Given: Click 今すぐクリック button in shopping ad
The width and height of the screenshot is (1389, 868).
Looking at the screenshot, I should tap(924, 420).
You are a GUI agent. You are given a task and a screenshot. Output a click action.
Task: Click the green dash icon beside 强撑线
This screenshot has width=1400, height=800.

============

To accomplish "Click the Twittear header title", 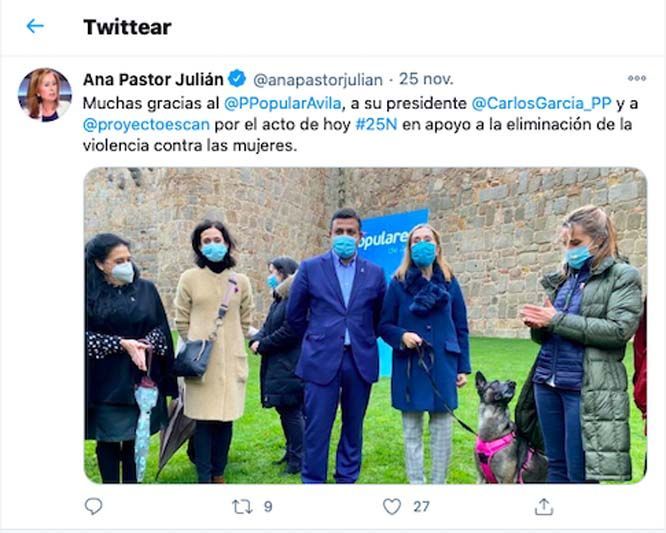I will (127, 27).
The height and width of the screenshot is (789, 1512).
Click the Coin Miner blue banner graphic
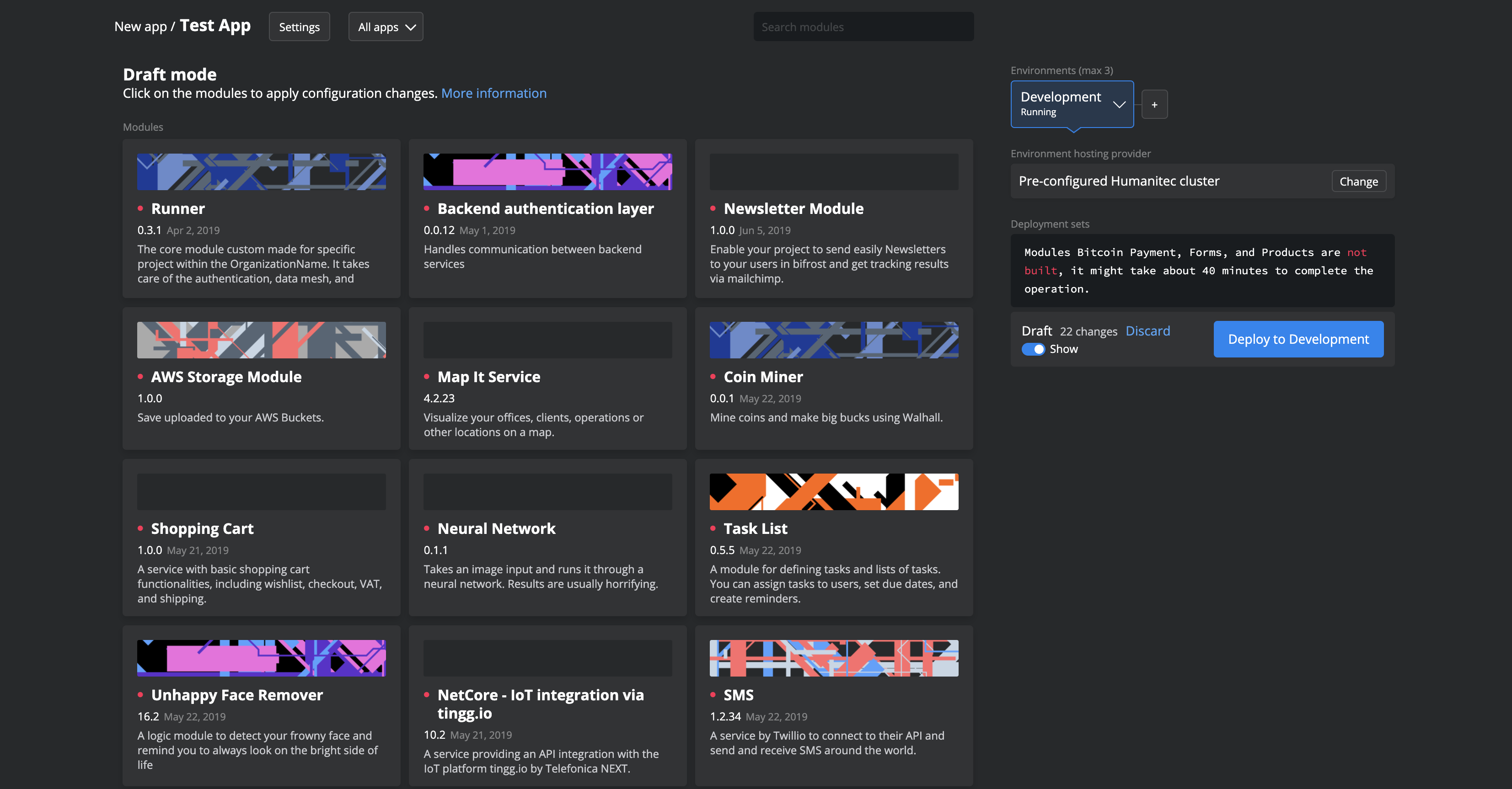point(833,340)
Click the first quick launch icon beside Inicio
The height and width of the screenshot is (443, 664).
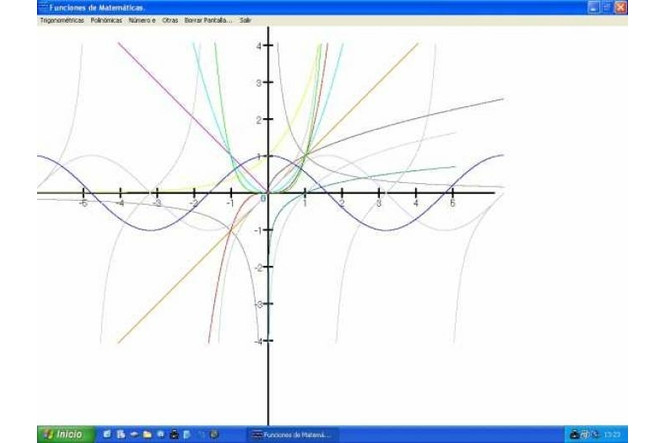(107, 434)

============

Put the lines from the rows above into a numbered list. Begin at the line that contains "You are a GUI", stop after the line that contains "This screenshot has width=1400, height=800.", and leave out any blank lines.

1. You are a GUI agent. You are given a task and a screenshot. Output a click action.
2. Task: Click the green dash icon beside 强撑线
3. This screenshot has width=1400, height=800.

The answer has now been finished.